Novel Nights review by Dionne Hargreaves

Happy birthday Novel Nights – by Dionne Hargreaves

Novels nights celebrated its fifth birthday in a way that it knows best.

We were treated to a night of five very good writers including guest author, Lucy English to talk about poetry and prose.

Guest Author, Lucy English

Lucy English, head of creative writing research centre at Bath Spa University, poet, novelist and lecturer, shared a couple of extracts from her latest project, The Book of Hours. The Book of Hours is an online collection of 48 poetry films. It is poetry set to a film.

These poetry films are set to different times of the day and the year with four films for every month.

I have watched the November afternoon one, “The time and the river” by Maciej Patek. Lucy talked about the films being meditative. I was immersed like one of those illusion pictures.

Lucy described poetry as a painting.

In the film I watched, I saw the lines weave on the screen, it felt like I saw other things that weren’t there. When the writer described the basket and the river, I saw that in the lines on the film.

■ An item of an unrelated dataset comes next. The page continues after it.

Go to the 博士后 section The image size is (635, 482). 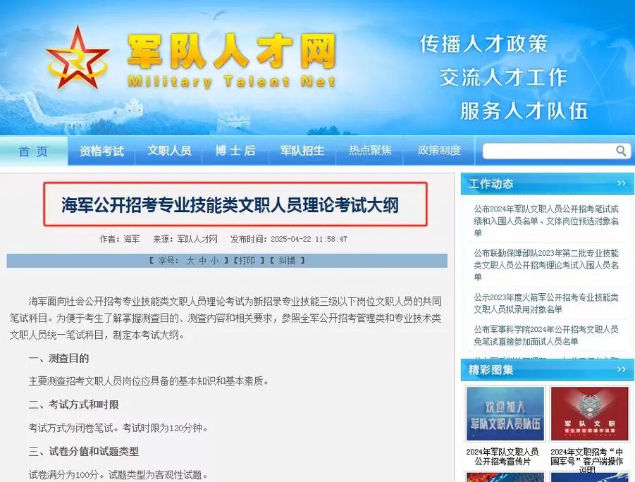point(235,151)
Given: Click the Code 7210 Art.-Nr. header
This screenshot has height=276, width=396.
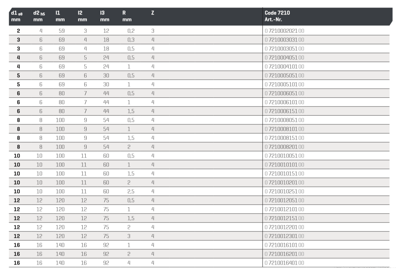Looking at the screenshot, I should point(277,16).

Lucy advised writers to think about language, whether writing prose or poetry. Good to be fresh and give the written words a voice.

Lucy suggested reading, “How to Be both?” by Ali Smith. It is a good illustration on how different character’s voices can be.

Poetry doesn’t have to be about rhyming. Lucy described trying to write poems that rhymed like squashing a marshmallow in a slot machine. Lucy said she values the sounds of words more.

Lucy said she was inspired by female responses to language and poets on landscapes, mentioning Alice Oswald’s collection, Dart.

If you are interested in viewing poetry films visit The Book of Hours The collection of poems has recently been published by Burning Eye Press 2018.

Other fabulous writers of the night were

Nicola Keller

She has been longlisted in the Bath novel award and SCBWI undiscovered voices. Nicola read an extract from her latest novel. This started as flash fiction and then turned into a short story and then turned into a novel. It’s about a girl learning to read in 1523. The main character has lost everything in a fire and works an unpaid maid.

Simon Tonkin

Regular door man for Novel nights, took to the stage to read an extract about a dream that the main character had. He followed a Japanese girl, wanted to tell her that he loved her but when he caught up with her he found it was his wife. Simon’s story had great suspense and his language set a visual image as Lucy described.

Tony D’Arpino

Is a poet. His latest novel, “Floating harbour” started life a graphic novel but became a novel. He read an extract from “The Dark one”. He described different types of spiders and the main character turning into a spider. He said this isn’t out yet but please make it so. It is like Fear and Loathing meets Spiderman. Very good!

Daisy McNally

Lives in Oxford and is currently doing a PHD at Bath university. Dairy read an extract from her latest novel “I see through you”. Out now, she described this is a book about obsession. She read an extract about going on holiday to the Alps and the main character having dinner with her boyfriend. She described the man making plans for the rest of the meals and holidays that they would have together. You don’t know what is real or imaginary.

Final words.

Thank you again to Grace Palmer and the team at Novel nights for the support that you give to all budding writers. Not all areas in the UK have this opportunity to show- case talent. Don’t let the art of writing die.

Happy Christmas all and see you in 2019!